→ **TEXT PROVIDED**:
3
votes

So I have a simple C program that loops through the args passed to main then returns:

#include <stdio.h>

int main(int argc, char *argv[])
{
    int i;
    for(i = 0; i < argc; ++i) {
        fprintf(stdout, "%s\n", argv[i]);
    }
    return 0;
}

I wanted to see how gcc wrote out the assembly in NASM format. I was looking over the output in the .asm file and noticed that the syntax was TASM. Below is the make file and the output from gcc. Am I doing something wrong or is it that gcc does not output true NASM syntax?

all: main

main: main.o
        ld -o main main.o

main.o : main.c
        gcc -S -masm=intel -o main.asm main.c
        nasm -f elf -g -F stabs main.asm -l main.lst

AND

    .file   "main.c"
    .intel_syntax noprefix
    .section    .rodata
.LC0:
    .string "%s\n"
    .text
.globl main
    .type   main, @function
main:
    push    ebp
    mov ebp, esp
    and esp, -16
    sub esp, 32
    mov DWORD PTR [esp+28], 0
    jmp .L2
.L3:
    mov eax, DWORD PTR [esp+28]
    sal eax, 2
    add eax, DWORD PTR [ebp+12]
    mov ecx, DWORD PTR [eax]
    mov edx, OFFSET FLAT:.LC0
    mov eax, DWORD PTR stdout
    mov DWORD PTR [esp+8], ecx
    mov DWORD PTR [esp+4], edx
    mov DWORD PTR [esp], eax
    call    fprintf
    add DWORD PTR [esp+28], 1
.L2:
    mov eax, DWORD PTR [esp+28]
    cmp eax, DWORD PTR [ebp+8]
    jl  .L3
    mov eax, 0
    leave
    ret
    .size   main, .-main
    .ident  "GCC: (GNU) 4.5.1 20100924 (Red Hat 4.5.1-4)"

→ **EXERCISE SET**:
1. Transcribe the part of the question about gcc assembly output starting at "#include <stdio.h>" and ending at "true NASM syntax?".
2. Translate the sentence "I wanted to see how gcc wrote out the assembly in NASM format." from the question about gcc assembly output into Spanish.
3. Shorten the paragraph of the question about gcc assembly output that begins "I wanted to see how gcc wrote out the assembly" into a brief bulleted list, keeping its main facts.

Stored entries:
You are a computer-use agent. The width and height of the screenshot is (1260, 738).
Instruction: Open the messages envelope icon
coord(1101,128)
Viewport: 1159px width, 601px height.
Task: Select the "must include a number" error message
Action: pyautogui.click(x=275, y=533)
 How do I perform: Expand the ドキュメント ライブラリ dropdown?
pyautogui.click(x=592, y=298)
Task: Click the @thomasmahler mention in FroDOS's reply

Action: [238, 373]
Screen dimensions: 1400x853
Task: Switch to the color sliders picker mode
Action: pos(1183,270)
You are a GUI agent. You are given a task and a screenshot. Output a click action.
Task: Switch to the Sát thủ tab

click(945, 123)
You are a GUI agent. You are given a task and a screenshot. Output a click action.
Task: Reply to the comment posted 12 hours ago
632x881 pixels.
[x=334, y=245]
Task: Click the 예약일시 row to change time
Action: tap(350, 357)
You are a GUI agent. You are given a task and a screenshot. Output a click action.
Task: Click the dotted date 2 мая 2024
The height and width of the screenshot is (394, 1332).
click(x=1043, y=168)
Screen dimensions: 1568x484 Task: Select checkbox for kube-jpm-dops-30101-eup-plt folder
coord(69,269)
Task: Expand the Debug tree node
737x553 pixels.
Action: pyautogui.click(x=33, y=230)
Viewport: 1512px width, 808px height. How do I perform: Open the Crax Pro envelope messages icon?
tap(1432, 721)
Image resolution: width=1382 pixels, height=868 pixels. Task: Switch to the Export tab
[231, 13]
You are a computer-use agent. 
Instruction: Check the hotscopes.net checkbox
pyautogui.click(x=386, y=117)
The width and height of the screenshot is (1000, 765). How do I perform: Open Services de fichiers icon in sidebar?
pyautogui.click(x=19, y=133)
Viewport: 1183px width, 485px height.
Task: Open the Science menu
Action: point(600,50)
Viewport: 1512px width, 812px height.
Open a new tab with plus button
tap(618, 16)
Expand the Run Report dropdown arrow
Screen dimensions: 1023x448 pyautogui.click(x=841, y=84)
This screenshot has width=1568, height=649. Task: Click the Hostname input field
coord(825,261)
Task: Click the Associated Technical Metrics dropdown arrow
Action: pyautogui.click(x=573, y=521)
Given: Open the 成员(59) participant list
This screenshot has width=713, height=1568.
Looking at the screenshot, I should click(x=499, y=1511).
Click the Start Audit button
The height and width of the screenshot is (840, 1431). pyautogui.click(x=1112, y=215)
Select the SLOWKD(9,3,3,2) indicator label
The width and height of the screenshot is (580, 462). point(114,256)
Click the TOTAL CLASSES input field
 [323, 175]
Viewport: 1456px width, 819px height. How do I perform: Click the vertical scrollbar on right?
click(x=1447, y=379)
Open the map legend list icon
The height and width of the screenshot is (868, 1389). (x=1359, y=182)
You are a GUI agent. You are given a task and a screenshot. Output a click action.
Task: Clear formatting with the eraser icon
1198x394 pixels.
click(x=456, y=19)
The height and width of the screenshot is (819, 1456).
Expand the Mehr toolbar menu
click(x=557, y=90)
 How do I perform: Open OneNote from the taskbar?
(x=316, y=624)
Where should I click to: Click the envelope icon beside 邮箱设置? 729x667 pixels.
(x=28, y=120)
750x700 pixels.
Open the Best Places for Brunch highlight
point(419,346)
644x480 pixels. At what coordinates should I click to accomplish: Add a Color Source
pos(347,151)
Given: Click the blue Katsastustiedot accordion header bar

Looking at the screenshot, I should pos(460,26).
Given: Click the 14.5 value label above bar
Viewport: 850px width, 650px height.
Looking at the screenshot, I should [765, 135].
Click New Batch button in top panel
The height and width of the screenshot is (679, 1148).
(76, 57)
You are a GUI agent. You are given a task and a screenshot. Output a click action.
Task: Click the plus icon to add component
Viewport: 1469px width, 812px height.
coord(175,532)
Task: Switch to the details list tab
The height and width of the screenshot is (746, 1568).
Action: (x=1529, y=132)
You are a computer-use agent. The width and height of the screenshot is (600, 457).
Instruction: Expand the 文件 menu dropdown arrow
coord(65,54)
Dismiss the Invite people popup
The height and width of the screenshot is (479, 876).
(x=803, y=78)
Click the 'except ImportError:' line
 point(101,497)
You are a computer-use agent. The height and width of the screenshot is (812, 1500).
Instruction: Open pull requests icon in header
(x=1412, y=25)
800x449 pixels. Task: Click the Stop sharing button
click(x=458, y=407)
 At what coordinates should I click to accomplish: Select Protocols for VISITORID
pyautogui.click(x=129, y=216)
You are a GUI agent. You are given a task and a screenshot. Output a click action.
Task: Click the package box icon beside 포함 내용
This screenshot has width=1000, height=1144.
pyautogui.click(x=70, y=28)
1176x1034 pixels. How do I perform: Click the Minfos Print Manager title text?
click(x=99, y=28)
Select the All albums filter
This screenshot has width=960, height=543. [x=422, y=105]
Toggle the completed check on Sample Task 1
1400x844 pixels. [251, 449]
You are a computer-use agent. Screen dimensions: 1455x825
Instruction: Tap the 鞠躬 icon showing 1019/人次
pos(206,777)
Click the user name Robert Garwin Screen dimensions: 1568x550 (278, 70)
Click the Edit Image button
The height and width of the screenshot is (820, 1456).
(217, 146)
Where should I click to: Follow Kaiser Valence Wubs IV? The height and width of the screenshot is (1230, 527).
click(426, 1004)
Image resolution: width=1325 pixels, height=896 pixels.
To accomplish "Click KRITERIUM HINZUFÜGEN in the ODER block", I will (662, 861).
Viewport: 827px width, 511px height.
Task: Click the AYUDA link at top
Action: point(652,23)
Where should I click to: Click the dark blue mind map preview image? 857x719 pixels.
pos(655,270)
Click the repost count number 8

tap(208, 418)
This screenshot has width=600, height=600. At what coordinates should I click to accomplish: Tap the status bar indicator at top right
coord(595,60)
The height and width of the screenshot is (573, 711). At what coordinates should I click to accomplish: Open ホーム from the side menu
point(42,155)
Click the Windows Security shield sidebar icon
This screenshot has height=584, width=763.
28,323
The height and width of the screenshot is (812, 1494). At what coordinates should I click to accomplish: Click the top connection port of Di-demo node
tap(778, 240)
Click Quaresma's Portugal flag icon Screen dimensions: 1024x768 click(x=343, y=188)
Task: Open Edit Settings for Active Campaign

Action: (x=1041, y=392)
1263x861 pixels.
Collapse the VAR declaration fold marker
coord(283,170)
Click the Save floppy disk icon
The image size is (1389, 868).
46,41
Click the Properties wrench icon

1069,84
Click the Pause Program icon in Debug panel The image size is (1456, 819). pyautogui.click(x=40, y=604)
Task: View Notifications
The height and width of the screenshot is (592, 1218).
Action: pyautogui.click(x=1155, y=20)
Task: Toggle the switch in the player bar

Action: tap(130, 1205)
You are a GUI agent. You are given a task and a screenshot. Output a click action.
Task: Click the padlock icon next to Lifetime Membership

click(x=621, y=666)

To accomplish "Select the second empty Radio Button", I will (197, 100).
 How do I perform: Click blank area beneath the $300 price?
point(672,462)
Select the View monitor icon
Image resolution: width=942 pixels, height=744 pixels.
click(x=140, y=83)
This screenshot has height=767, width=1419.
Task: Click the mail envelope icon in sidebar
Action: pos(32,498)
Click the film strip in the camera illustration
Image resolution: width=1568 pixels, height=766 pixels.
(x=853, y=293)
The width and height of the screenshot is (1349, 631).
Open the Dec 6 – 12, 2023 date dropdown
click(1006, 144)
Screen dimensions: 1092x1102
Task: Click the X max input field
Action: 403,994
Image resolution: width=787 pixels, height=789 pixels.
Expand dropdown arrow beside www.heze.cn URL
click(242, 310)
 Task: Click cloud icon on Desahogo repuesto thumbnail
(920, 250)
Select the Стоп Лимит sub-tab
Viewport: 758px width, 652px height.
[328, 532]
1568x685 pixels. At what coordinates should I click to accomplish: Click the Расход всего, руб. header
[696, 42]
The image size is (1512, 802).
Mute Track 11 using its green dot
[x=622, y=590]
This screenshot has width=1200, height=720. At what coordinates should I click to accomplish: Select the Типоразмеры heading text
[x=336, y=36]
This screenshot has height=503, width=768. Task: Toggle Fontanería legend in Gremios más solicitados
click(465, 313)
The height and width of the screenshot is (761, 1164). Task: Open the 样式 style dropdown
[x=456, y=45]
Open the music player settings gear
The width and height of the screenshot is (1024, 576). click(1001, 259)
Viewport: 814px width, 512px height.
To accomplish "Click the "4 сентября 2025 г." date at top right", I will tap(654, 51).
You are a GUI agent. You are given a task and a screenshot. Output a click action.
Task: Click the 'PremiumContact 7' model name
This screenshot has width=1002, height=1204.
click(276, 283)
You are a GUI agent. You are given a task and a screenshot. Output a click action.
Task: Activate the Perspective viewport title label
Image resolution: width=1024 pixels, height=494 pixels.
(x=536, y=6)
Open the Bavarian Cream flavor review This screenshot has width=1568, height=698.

→ **TASK-BY-TASK ANSWERS**:
1.
#include <stdio.h>

int main(int argc, char *argv[])
{
    int i;
    for(i = 0; i < argc; ++i) {
        fprintf(stdout, "%s\n", argv[i]);
    }
    return 0;
}

I wanted to see how gcc wrote out the assembly in NASM format. I was looking over the output in the .asm file and noticed that the syntax was TASM. Below is the make file and the output from gcc. Am I doing something wrong or is it that gcc does not output true NASM syntax?

2. Quería ver cómo gcc escribía el ensamblador en formato NASM.

3.
- The goal was to see gcc's assembly output in NASM format.
- The resulting .asm file turned out to use TASM syntax.
- The make file and the gcc output are provided.
- The question is whether something is being done wrong or whether gcc does not output true NASM syntax.